2) I also think the second technique is less intrusive and makes a fair candidate for an OOTB implementation. It does require some overhead as we need to query OSGi PackageAdmin (or the superseding API) to find out the package version – but to avoid incurring in this cost repeatedly, we could build a memory cache (ConcurrentHashMap) mapping classdefs to package versions on the serialising side, additional to the (package name, package version) => Bundle cache on the deserialising side.
Dmitriy Setrakyan
1) Raul, I actually see your point, but it does not apply to Ignite 1.5 release. As you know, we are introducing a new default
"binary"
format, and in that format we take care of all the serialization routines automatically. Also, users already have "Binaryzible" interface in case if custom serialization behavior is needed. The only thing that remains is class-loader detection, hence the name of the method.2) I like your suggestion on encoding package name with a version.
I also think that the optimistic option should be the default, as it has no over-the-wire overhead and will provide better performance.
Romain Gilles
I agree with Dmitriy here we are focusing on the class loader resolution. If the end user want to customize the serialization it can to it at different level with other spi. So the single responsibility of this class is to resolve and make resolvable the classLoader. I'm also agree on the point that a serialization spi class should provide 2 symmetric methods to express the follow of the data in the both direction. Maybe we can call the class
ClassLoaderHintsCodec
and the methodencodeHints(...)
anddecodeHints(...)
?I vote for the second approach as an OOTB implementation. I had the same idea for the optimistic impl . It will require to have a homogeneous cluster deployment as explain in the assumptions section.

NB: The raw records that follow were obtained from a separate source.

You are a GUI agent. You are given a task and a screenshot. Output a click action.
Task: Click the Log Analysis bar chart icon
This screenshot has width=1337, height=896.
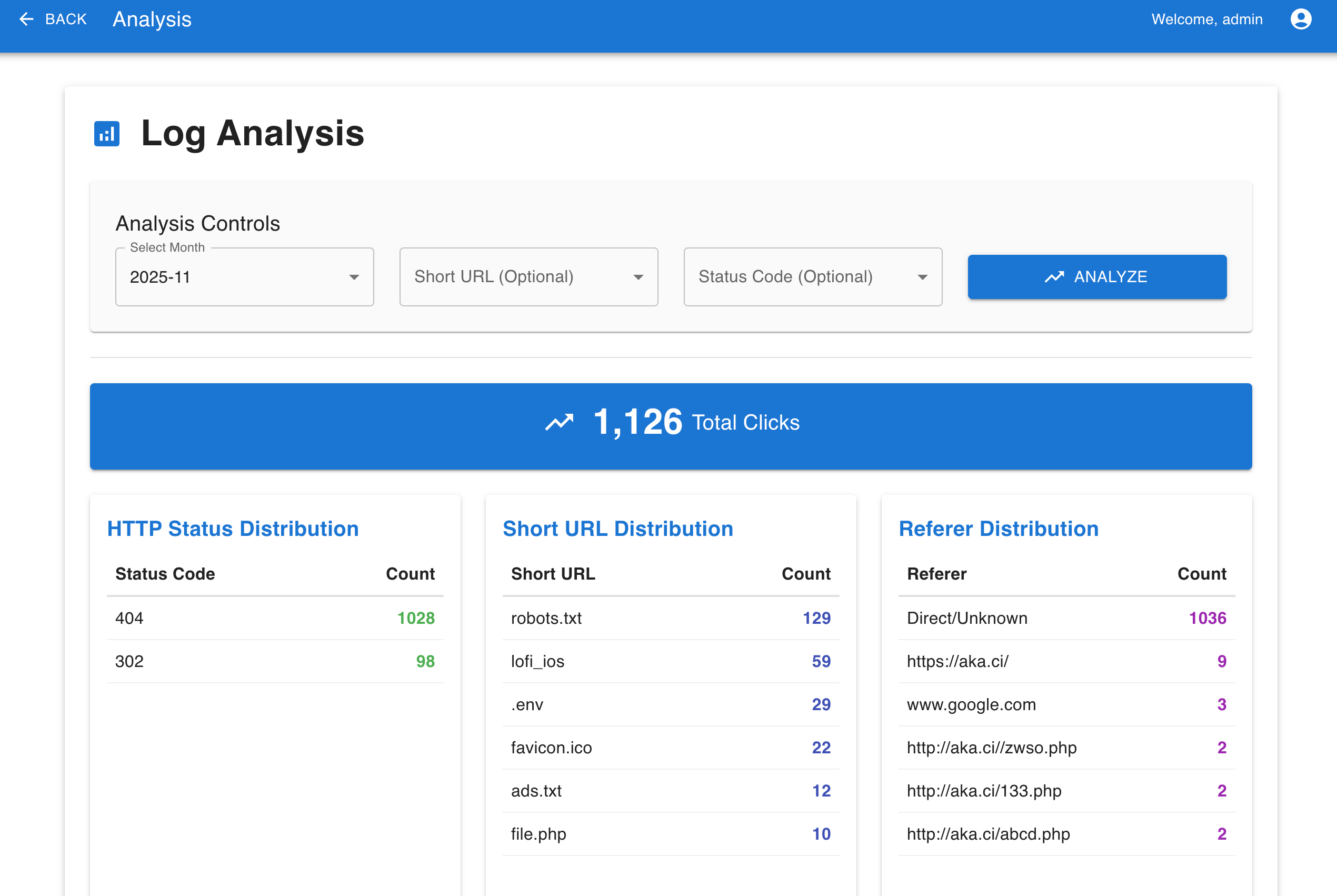pos(107,134)
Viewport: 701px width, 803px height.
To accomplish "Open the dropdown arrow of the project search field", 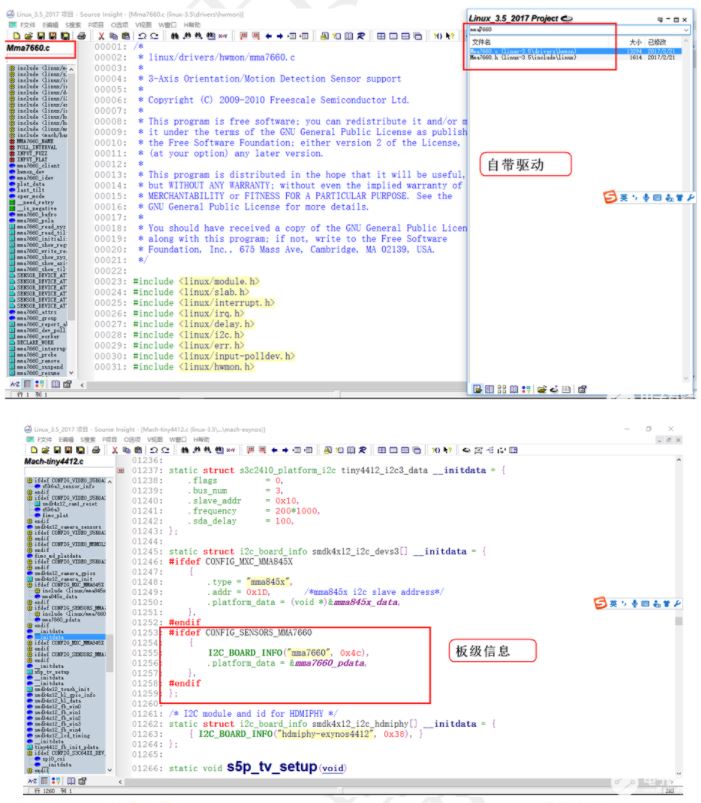I will 685,30.
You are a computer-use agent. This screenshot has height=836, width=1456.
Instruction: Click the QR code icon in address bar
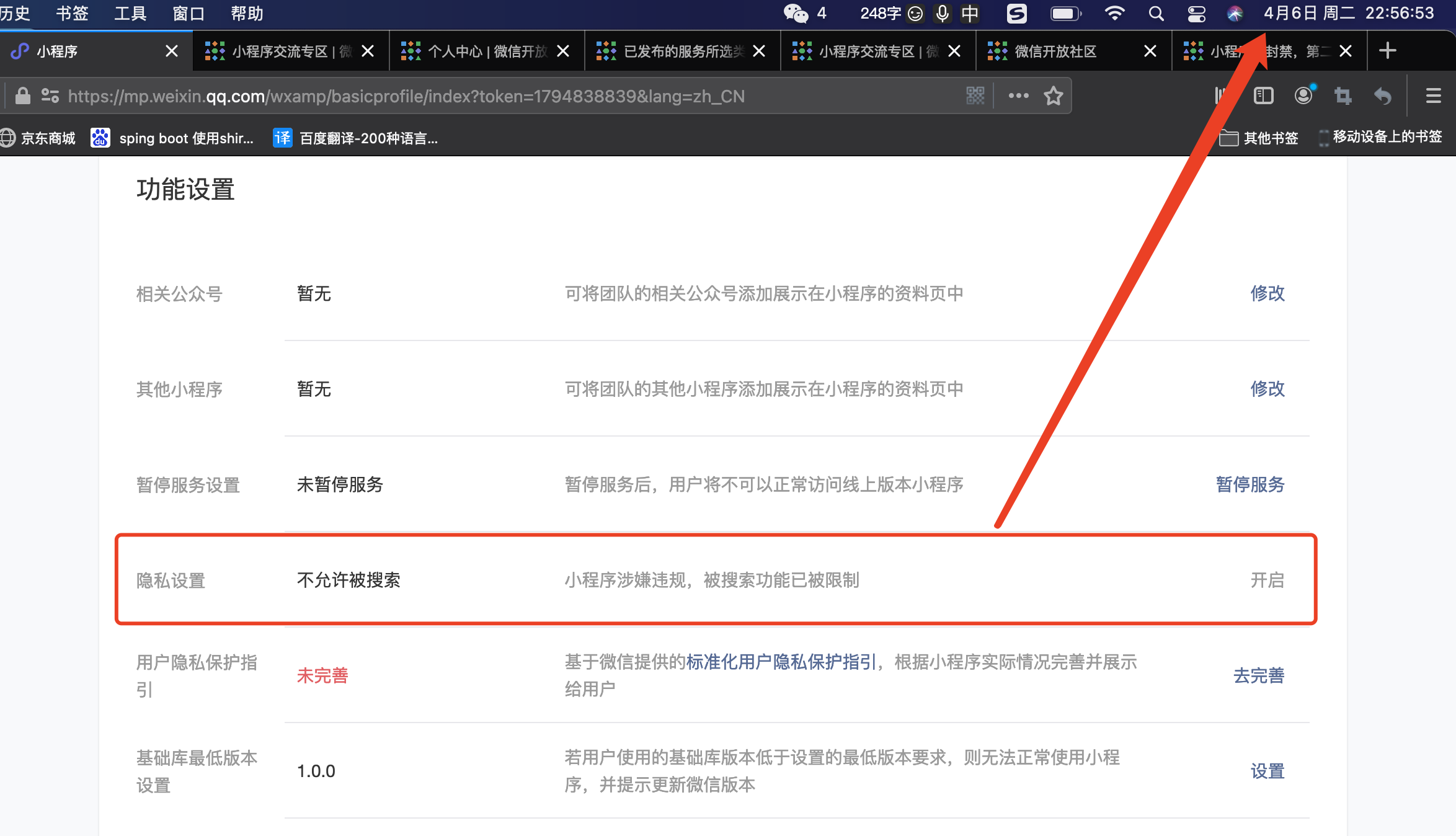point(975,96)
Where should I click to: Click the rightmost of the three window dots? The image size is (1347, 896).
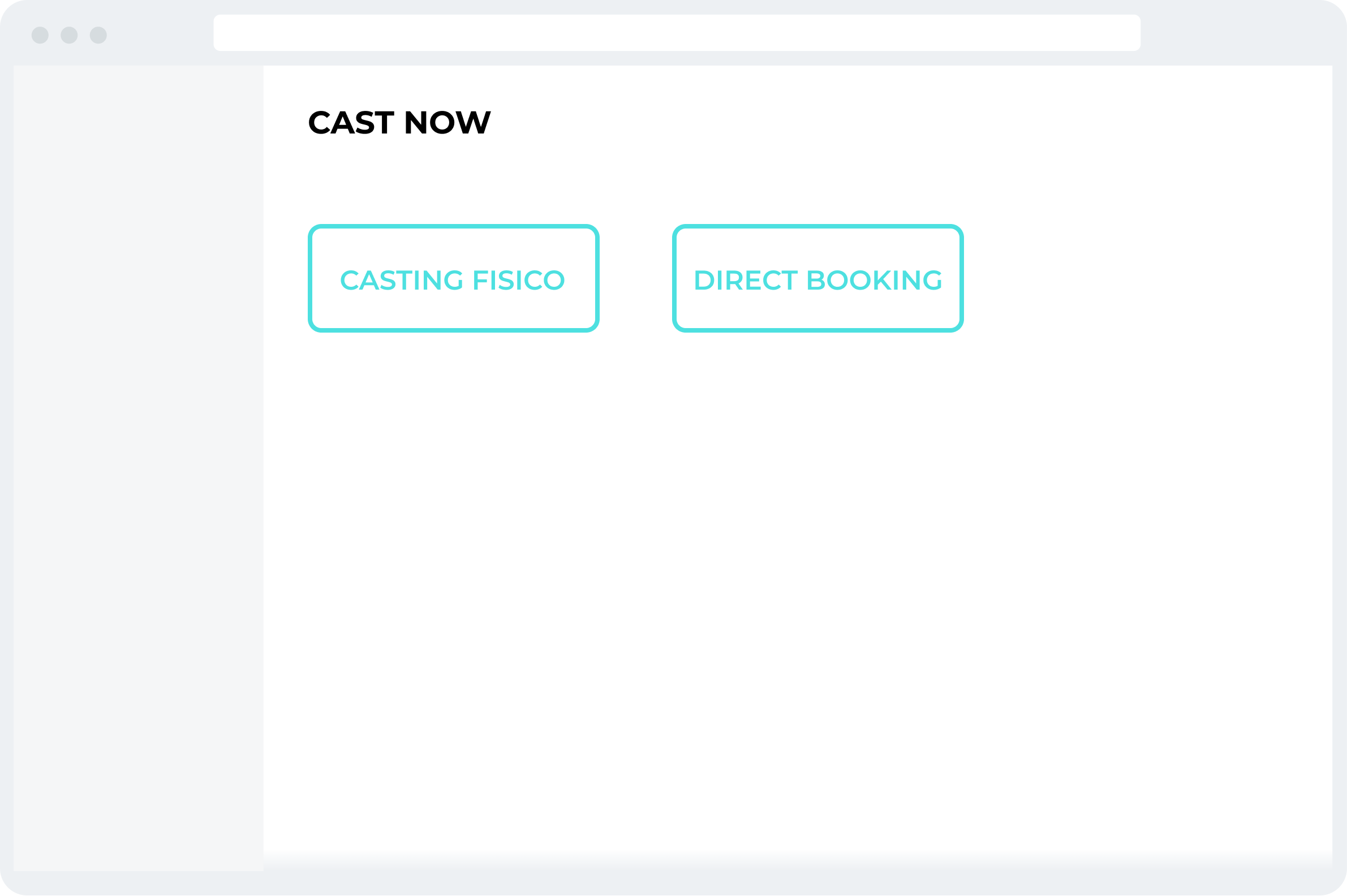(98, 35)
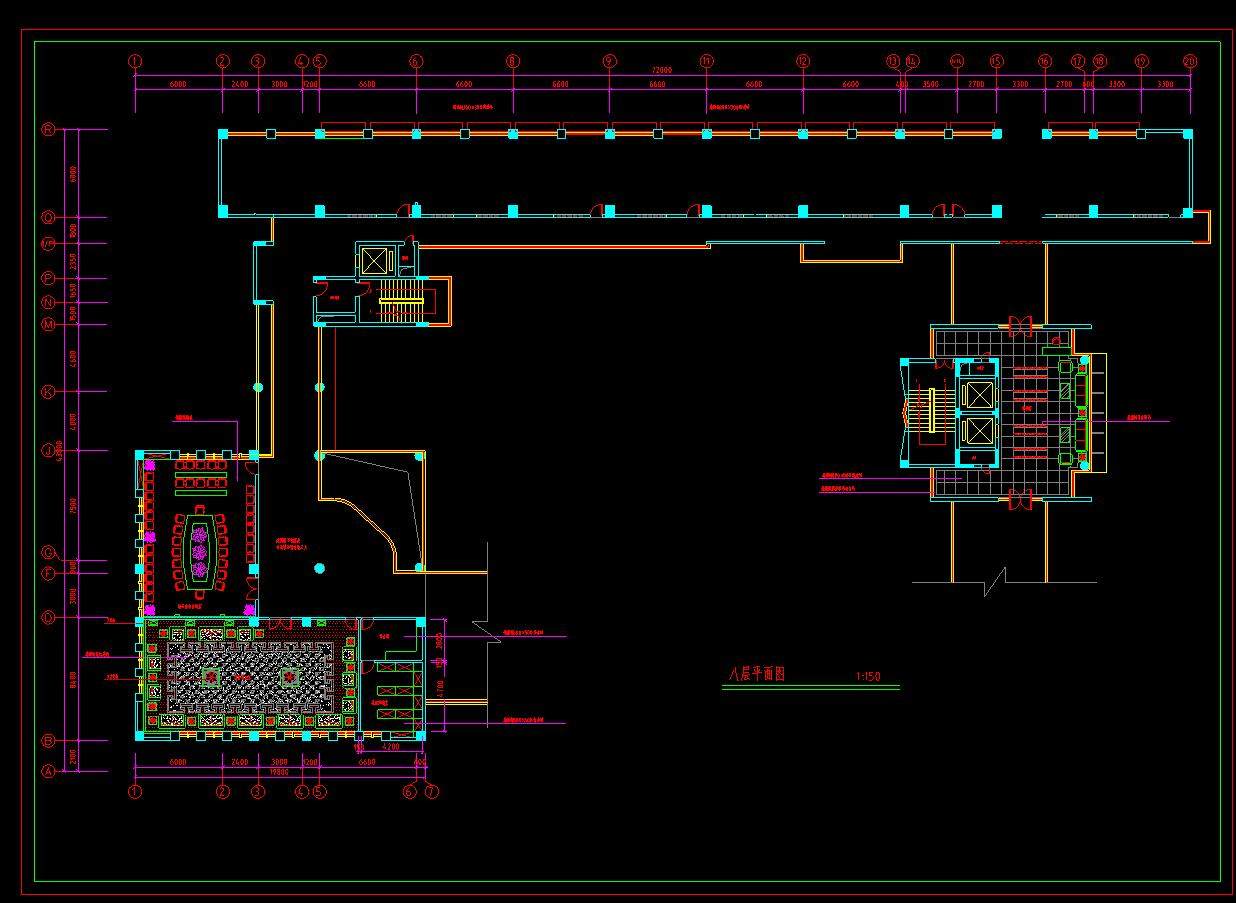Click the double door above right elevator lobby
This screenshot has height=903, width=1236.
(x=1020, y=325)
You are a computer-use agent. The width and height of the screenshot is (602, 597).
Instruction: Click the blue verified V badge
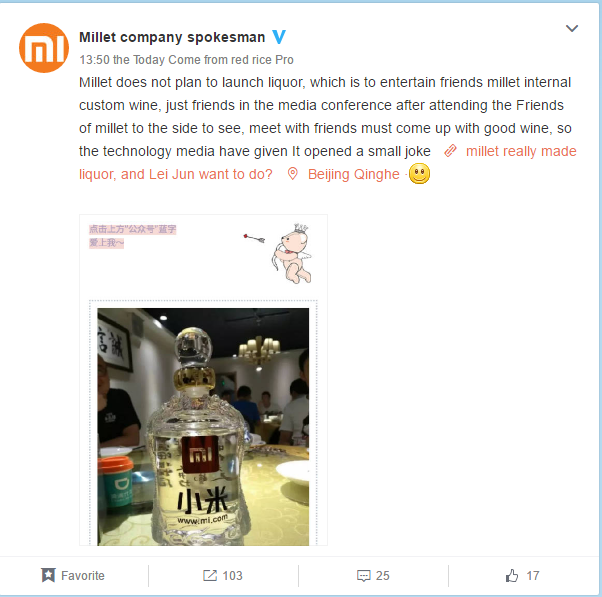(x=279, y=37)
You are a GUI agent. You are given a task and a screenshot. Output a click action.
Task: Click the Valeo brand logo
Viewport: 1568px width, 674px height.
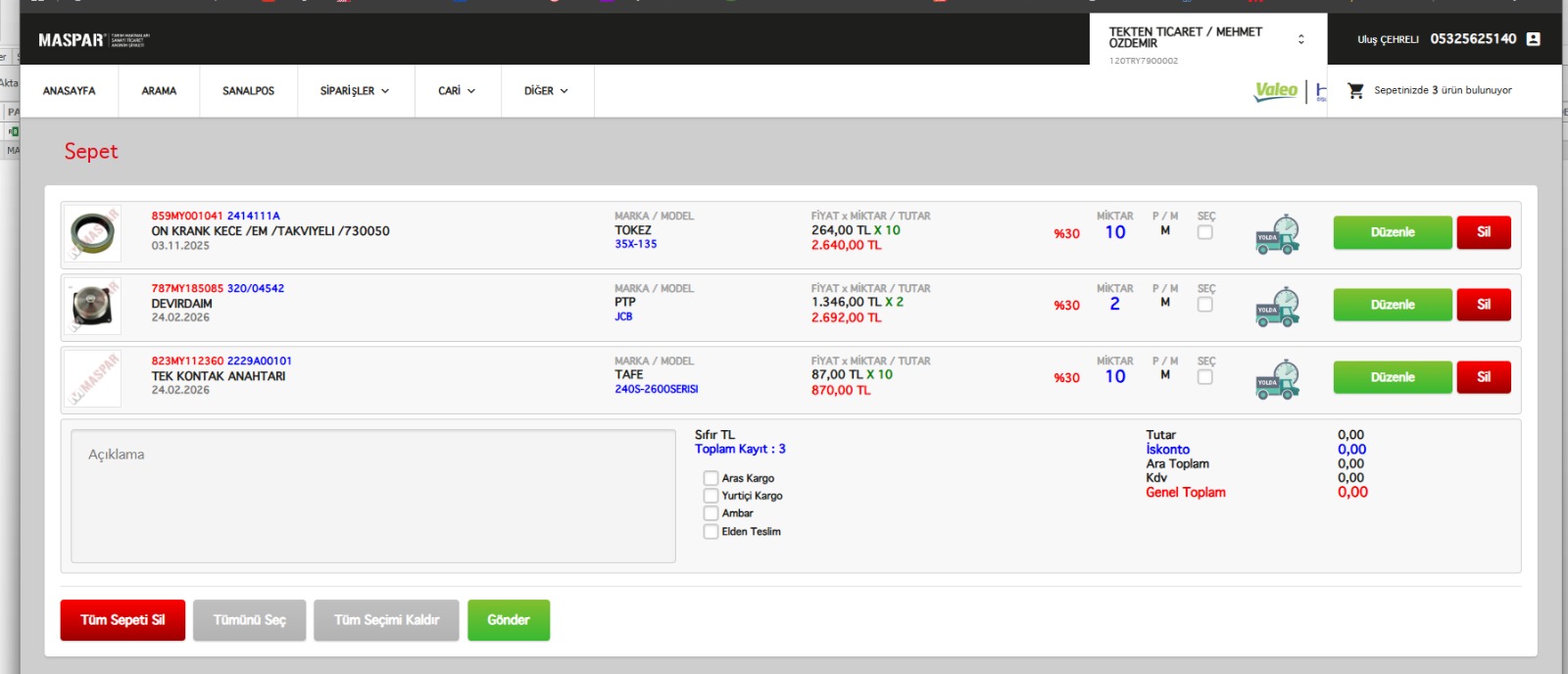coord(1276,91)
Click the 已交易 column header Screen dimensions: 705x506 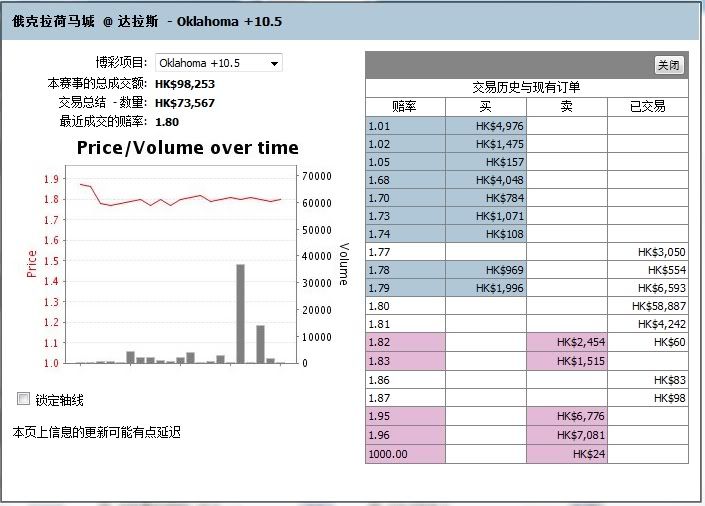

For the first approach, what I see is that in one way or the other you will have to configure your build system in order to add those new header. Therefore it will make the Ignite development for OSGi slightly different from the non OSGi implementation. Here I would like to example a use case. I see the point for the cache use case but cache is not the only use case. Maybe now we can see it as a distributed caching solution but it is still very interesting for distributed computing. In this use case I don't see a cluster of distributed computing have different implementations of the computation units. For example let say you are using it in order to price deals store in partitioned cache. Then the bank will be quite disappointed to gate different (inconsistent) pricing result across the cluster. Also, you don't want to export the computation logic unit because it is a private detail. therefore it will not be in the exported package. Does it make sens to you or I'm totally out of scope?
Finally, I still think that in some cases you may need a way to do some mapping. Therefore I will suggest to introduce a way to be notified of the start / end of a serialization / deserialization of an object graph or maybe to provide a mapping capability as a method argument. Does it make sens?